One of these days, your laptop or computer will not be working. Your phone will have gone kaput; all the books in your library you have read three times by now; and, surprisingly, you have no homework or classes to go to. Basically, it’s the apocalypse, also eerily like staying over christmas (or even March break) in residence.

You are now left in a predicament: how to entertain myself? All your friends are gone, and you’re too lazy to go out for a walk (or maybe your legs are sore after leg day).

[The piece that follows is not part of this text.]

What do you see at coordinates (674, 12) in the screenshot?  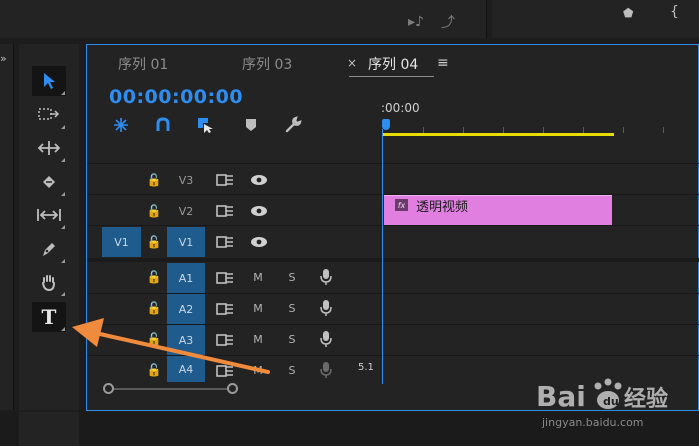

Your dog is fast asleep, the cat outside, and nothing worth watching is on T.V. What is the purpose of a T.V. with over 2000 channels, you wonder, if there is nothing on?

This leaves you with three options: one, take a nap, two, stare up at the ceiling, or three, watch a movie.

If you are sane, you’d choose the last option. A small circular disc of which you insert into your DVD or Blu Ray player provides you with hours of entertainment. Put in a James Bond, Harry Potter, or, heaven forbid, a Twilight DVD or Blu Ray, grab a snack and a drink, plunk your ass down onto your couch, and sit back and relax to the action, intensity, or maybe even drama.

Those discs are superior to Netflix or Youtube, and here’s why:

For one, it can be free: your mother or friend will let you borrow a movie if you promise to return it. Netflix won’t- don’t know why (“capitalism” is whispered from the walls), but that’s the way the wind blows.

You can’t sit around a computer and laptop screen with your friends or family and watch a movie: it’s too damn small. A nice big television screen and a big couch- now you’re talking!

Those discs cannot disconnect from the internet, and do not interrupt the flow of the movie from buffering. The discs don’t have those pesky dead pixels at the top right corner of the computer screen. You don’t have to provide any credit card information or your email; you don’t even have to turn on your computer. Plus you don’t even need to remember your login and password.

Also a little known fact: by watching your movie at a distance, you have less of a chance of getting a headache than you would by sitting close to your computer screen.

So say no to headaches, both literal and metaphorical, dust off the old DVD player and give those shiny little round disks another spin.